### WHAT IS REQUIRED
Copy every line in the listing that contains "page".

____________________

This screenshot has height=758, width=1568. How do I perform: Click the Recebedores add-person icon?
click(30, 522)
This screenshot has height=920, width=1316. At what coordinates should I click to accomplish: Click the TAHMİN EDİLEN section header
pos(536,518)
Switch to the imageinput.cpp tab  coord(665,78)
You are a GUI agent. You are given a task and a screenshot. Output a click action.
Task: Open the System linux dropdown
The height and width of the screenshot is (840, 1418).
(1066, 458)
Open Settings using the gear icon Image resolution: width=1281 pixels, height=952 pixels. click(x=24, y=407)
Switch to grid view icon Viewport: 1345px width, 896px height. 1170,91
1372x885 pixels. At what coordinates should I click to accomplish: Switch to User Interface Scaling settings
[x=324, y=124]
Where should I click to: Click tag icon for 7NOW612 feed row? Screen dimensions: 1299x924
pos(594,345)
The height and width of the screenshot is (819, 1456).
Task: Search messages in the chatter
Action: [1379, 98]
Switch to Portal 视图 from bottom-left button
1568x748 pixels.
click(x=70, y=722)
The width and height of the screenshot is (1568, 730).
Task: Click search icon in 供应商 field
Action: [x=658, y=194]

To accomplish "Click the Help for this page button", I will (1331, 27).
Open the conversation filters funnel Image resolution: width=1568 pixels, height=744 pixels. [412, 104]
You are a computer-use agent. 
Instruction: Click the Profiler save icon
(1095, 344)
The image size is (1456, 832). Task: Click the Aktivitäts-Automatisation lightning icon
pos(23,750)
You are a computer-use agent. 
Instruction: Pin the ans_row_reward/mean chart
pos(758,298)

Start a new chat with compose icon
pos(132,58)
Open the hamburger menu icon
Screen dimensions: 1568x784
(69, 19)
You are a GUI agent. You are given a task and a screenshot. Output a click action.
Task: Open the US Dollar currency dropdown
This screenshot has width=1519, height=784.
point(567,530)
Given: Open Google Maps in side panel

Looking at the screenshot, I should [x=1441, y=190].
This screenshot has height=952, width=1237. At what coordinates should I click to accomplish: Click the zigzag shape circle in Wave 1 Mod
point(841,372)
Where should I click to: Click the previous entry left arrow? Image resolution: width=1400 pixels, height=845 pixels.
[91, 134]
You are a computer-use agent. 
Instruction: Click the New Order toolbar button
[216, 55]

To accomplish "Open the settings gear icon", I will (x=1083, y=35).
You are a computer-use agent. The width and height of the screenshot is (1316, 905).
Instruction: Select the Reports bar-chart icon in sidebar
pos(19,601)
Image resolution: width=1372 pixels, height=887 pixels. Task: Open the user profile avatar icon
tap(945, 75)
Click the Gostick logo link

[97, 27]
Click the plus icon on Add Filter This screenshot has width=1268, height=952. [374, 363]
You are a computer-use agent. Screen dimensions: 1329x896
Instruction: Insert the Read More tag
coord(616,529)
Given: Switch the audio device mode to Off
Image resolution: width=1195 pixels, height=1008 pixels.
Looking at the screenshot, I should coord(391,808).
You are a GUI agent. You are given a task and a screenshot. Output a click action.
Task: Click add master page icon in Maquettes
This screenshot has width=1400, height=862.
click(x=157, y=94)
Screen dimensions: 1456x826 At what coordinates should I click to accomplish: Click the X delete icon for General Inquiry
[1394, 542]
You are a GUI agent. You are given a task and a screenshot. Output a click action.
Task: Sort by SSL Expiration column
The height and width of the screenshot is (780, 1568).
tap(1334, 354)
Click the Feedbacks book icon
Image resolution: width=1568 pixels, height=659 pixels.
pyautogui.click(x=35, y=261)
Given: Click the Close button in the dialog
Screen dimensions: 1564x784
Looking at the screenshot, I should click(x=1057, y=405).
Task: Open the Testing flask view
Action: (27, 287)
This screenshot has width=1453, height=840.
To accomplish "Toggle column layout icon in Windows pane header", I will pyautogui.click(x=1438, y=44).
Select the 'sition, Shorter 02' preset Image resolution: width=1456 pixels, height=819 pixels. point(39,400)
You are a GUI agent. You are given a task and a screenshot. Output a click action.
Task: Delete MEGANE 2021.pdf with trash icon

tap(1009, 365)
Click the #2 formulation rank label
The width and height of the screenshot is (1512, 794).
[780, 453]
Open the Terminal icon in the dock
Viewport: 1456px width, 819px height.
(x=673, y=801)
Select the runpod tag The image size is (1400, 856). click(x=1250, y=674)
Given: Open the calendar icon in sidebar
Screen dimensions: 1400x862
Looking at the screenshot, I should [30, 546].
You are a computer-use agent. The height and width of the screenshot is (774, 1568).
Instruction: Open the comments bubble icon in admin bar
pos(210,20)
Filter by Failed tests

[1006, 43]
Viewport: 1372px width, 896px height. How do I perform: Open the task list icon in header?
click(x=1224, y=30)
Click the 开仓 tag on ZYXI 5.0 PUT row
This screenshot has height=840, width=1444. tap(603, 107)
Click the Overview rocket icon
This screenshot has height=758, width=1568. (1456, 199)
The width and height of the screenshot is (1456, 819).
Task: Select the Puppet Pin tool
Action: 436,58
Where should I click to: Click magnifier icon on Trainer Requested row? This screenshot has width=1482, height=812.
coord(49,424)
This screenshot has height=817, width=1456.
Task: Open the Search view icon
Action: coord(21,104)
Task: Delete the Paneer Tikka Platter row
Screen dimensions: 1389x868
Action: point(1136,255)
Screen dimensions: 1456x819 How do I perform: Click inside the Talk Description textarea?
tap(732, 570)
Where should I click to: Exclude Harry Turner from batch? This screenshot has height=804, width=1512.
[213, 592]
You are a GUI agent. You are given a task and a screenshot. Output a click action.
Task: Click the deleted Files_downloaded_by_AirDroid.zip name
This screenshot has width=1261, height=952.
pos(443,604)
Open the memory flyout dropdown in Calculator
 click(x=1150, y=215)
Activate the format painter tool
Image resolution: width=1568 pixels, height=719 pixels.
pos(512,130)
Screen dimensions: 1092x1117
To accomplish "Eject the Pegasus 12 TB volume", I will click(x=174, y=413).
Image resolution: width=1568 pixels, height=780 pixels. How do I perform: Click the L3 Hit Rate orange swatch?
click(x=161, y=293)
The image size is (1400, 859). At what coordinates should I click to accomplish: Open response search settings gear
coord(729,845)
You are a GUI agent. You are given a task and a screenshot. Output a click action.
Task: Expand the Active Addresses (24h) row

____________________

### RESPONSE TO THE TASK
To accomplish "Click the Help for this page button", I will (1331, 27).
Task: Click add master page icon in Maquettes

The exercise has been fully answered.